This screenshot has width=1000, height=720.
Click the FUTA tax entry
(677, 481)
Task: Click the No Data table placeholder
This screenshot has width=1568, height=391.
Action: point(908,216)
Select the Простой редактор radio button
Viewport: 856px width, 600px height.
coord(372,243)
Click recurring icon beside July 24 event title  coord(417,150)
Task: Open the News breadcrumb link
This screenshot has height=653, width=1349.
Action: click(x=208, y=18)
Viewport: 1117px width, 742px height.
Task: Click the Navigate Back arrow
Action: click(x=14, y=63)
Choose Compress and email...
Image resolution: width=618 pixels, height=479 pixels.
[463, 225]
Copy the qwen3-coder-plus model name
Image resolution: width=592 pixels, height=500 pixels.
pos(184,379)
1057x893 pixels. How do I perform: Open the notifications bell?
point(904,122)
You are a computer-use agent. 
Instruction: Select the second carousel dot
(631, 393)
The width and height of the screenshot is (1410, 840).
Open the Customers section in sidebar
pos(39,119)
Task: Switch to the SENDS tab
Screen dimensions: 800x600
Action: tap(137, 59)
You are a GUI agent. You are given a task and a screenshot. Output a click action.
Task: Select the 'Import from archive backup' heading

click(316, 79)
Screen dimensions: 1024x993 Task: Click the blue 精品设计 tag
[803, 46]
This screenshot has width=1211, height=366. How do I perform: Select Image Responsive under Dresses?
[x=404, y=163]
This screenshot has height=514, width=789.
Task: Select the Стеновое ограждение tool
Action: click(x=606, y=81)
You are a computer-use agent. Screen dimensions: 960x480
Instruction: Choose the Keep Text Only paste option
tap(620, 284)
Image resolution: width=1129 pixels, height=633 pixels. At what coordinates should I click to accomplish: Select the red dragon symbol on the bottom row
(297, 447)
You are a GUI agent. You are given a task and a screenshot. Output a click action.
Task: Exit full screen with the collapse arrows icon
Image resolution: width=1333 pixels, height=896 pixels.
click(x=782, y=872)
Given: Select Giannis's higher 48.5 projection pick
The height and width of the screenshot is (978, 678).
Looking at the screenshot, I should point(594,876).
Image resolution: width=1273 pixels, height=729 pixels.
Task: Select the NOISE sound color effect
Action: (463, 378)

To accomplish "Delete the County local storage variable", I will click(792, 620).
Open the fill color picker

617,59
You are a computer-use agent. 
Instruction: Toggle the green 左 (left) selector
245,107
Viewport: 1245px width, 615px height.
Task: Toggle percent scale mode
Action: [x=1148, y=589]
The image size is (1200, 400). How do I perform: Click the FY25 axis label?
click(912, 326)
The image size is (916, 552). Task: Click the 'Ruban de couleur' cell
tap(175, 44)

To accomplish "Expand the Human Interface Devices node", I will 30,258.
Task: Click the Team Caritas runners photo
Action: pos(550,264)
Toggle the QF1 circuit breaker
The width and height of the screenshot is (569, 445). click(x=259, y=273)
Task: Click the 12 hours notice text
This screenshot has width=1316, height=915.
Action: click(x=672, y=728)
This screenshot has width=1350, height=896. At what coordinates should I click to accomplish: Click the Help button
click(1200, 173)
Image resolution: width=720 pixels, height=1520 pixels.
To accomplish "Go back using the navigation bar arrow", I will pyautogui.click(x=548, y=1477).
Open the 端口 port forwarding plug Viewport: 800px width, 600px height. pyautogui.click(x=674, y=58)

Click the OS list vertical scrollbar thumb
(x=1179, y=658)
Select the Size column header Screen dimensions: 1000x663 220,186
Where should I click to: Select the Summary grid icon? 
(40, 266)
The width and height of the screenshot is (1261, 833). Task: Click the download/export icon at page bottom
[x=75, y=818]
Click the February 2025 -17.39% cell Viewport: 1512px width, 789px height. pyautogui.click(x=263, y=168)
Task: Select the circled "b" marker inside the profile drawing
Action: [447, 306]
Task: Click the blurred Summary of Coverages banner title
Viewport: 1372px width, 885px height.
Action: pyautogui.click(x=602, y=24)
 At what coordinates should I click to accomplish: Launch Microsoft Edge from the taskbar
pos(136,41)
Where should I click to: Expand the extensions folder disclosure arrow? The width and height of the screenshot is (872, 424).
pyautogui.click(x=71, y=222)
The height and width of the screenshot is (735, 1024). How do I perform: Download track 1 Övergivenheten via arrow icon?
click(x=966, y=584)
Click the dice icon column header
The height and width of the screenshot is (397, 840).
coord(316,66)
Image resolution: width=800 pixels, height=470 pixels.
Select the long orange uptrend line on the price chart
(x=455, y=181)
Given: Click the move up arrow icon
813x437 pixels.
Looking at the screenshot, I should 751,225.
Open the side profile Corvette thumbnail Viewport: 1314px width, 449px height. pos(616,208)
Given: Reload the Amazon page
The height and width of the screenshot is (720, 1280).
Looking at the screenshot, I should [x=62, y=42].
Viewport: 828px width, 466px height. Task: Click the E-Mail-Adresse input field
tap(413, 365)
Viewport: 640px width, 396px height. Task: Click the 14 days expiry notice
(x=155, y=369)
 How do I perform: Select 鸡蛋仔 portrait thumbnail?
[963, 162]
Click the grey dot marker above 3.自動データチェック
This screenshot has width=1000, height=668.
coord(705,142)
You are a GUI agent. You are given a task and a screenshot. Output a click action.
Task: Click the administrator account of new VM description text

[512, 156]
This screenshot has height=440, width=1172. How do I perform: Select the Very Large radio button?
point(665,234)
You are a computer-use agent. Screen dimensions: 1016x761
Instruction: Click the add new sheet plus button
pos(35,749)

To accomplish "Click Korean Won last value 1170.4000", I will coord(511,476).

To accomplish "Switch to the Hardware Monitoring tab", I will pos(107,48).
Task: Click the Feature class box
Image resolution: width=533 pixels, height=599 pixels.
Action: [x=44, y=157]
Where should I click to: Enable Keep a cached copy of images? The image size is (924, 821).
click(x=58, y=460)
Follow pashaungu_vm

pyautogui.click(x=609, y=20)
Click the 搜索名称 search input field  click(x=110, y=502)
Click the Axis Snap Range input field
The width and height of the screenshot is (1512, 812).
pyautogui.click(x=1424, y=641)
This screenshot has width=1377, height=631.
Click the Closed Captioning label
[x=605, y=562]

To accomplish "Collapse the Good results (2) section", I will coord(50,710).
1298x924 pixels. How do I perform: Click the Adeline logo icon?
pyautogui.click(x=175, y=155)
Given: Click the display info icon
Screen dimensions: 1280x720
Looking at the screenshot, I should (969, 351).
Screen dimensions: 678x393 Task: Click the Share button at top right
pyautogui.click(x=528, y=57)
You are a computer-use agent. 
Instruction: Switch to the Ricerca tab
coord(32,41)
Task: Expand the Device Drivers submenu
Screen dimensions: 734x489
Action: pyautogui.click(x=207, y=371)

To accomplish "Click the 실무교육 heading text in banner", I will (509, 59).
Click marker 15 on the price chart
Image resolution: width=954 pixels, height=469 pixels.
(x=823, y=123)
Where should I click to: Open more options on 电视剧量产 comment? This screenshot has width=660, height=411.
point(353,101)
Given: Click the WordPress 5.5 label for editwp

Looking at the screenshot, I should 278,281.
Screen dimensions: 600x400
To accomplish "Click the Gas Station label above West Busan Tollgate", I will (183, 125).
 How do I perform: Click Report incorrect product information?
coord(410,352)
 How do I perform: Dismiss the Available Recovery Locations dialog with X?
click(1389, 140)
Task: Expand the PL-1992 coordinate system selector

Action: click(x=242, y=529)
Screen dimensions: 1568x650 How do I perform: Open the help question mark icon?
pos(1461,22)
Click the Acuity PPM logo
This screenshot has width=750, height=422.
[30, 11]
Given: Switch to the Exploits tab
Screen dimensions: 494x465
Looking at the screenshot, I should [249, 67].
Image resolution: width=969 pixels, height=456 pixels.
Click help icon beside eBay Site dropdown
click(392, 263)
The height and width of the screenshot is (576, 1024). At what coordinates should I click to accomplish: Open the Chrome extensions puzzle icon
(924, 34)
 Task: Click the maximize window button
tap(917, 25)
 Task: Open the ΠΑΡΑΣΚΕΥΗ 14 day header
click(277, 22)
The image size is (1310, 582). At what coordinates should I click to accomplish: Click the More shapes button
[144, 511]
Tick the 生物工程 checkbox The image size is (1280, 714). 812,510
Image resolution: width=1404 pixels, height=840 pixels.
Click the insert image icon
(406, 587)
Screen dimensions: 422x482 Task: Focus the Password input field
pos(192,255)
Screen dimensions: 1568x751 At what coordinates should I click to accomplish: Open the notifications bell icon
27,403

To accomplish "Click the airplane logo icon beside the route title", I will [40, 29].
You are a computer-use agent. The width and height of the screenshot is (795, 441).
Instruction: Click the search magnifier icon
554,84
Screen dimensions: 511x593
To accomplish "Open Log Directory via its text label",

Work item -
Give back the listing exactly, please, from its first line to the line containing "Click recurring icon", inclusive, and nothing past that line.

Exercise solution -
This screenshot has width=1000, height=720.
Click the FUTA tax entry
(677, 481)
Task: Click the No Data table placeholder
This screenshot has width=1568, height=391.
Action: point(908,216)
Select the Простой редактор radio button
Viewport: 856px width, 600px height.
coord(372,243)
Click recurring icon beside July 24 event title  coord(417,150)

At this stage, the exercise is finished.